6. The surface treatment installation of claim 1, wherein two guiding rollers bear against that side of the guiding uprights which faces the lifting slide, and two guiding rollers bear against that side of the guiding uprights which faces away from the lifting slide.

7. The surface treatment installation of claim 6, wherein the guiding rollers which bear against that side of the guiding uprights which faces the lifting slide are arranged below the guiding rollers which bear against that side of the guiding uprights which faces away from the lifting slide.

8. The surface treatment installation of claim 1, wherein the at least one guiding roller is mounted in a sliding bearing.

9. The surface treatment installation of claim 1, wherein the at least one guiding roller has a rolling surface which bears against the guiding upright and is produced from a plastic.

10. The surface treatment installation of claim 1, wherein a traction means which serves for raising and lowering the lifting slide and connects the lifting slide to a drive motor.

11. The surface treatment installation of claim 10, wherein the traction means is guided via a deflection roller arranged at the upper end of the lifting station.

12. The surface treatment installation of claim 10 wherein the traction means is a cable or a belt.

13. The surface treatment installation of claim 12, wherein a block-and-tackle which reduces the force required to raise the lifting slide.

14. The surface treatment installation of claim 10, wherein the drive motor is separated from the guiding uprights by a protective wall.

15. The surface treatment installation of claim 14, wherein the protective wall has openings, through which the traction means are guided through the protective wall.

16. The surface treatment installation of claim 15, wherein a deflection roller which deflects the traction means is situated between the guiding uprights and the openings.

17. The surface treatment installation of claim 1, further comprising a cable-controlled sensor for measuring the height of the lifting slide relative to a reference point.

18. The surface treatment installation of to claim 17, further comprising a stationary reference point switch which cooperates with the cable-controlled sensor and enables alignment of the height information ascertained by the cable-controlled sensor with the reference height at which the reference point switch is arranged.

19. The surface treatment installation of claim 1 wherein the supporting structure is connected to a stationary supporting arrangement in the vicinity of the upper end of the lifting station.
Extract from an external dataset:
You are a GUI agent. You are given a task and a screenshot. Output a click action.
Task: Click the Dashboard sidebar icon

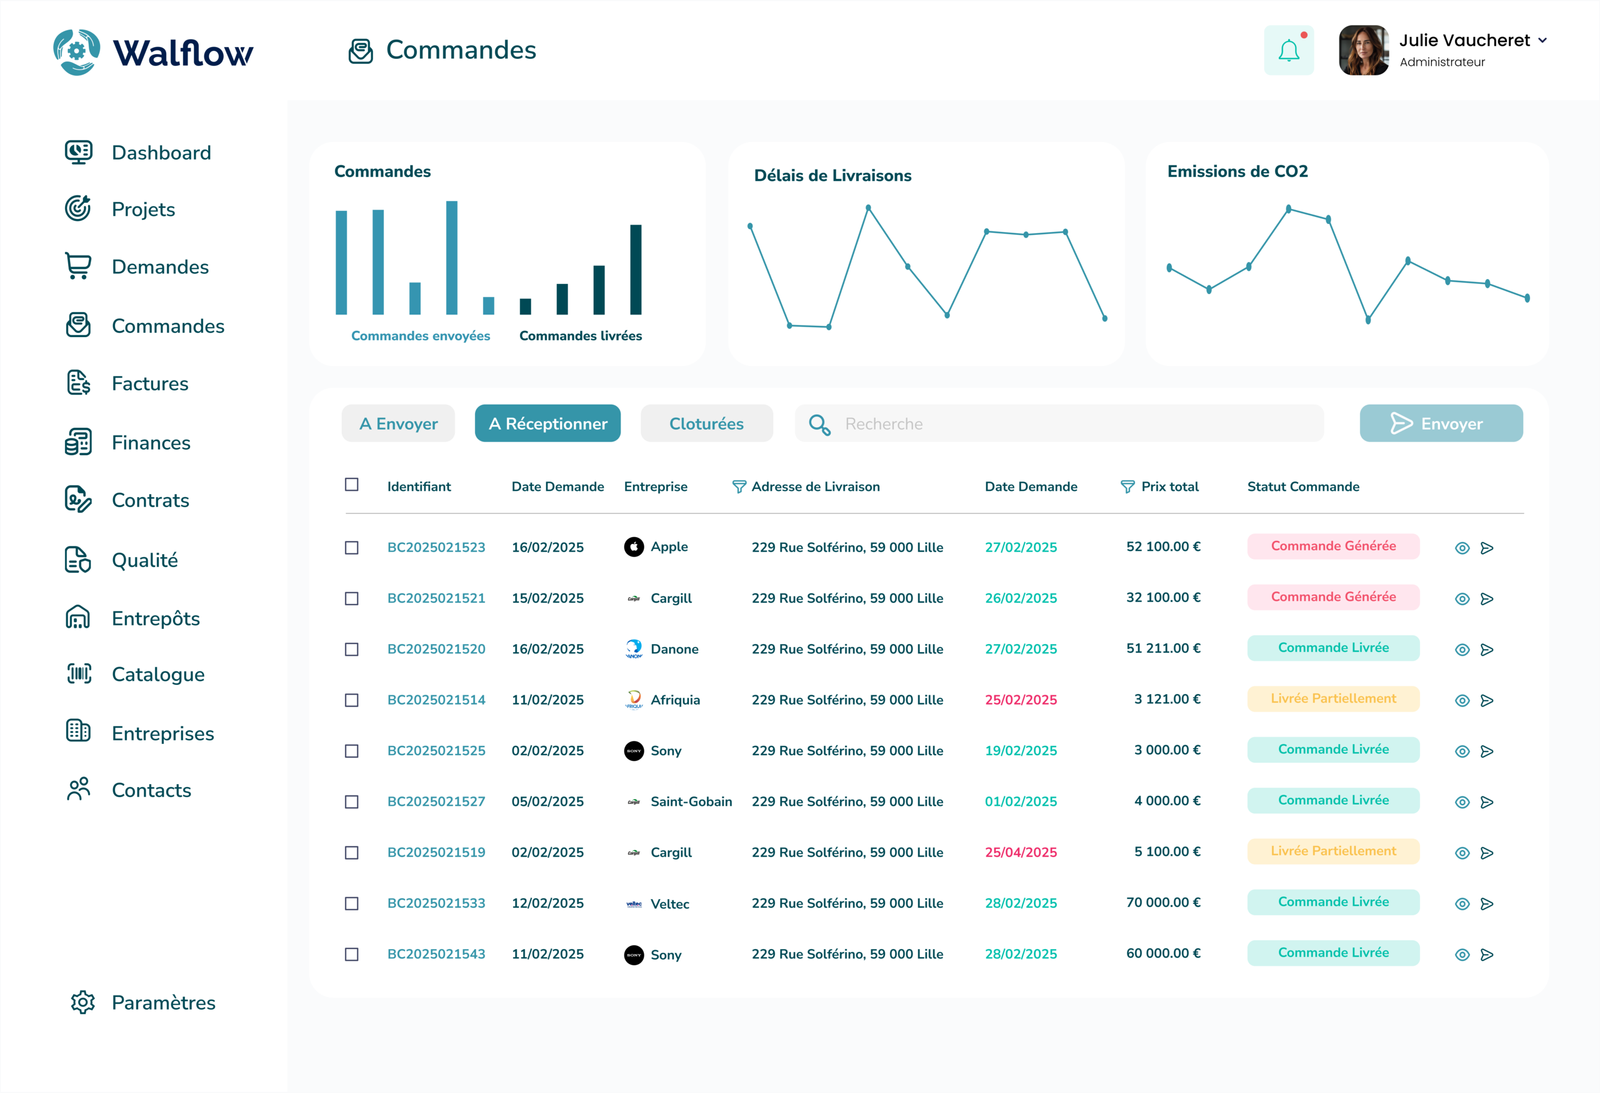click(78, 152)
20. The surface treatment installation of claim 1, wherein the guiding uprights are connected to a horizontal foot which can be fastened to a building floor and extends in the direction of the loading arm.

21. A lifting station for vertically displacing an object, in particular a vehicle body, in a surface treatment installation, comprising:

) a stationary supporting structure with two vertical guiding uprights;

a lifting slide which is supported on the supporting structure via guiding rollers bearing against the guiding uprights at least at two points; and,

a loading arm which is fastened to the lifting slide and serves for receiving the object,

wherein at least one guiding roller has a non-cylindrical shape in order to obtain a guiding direction different from a racial direction.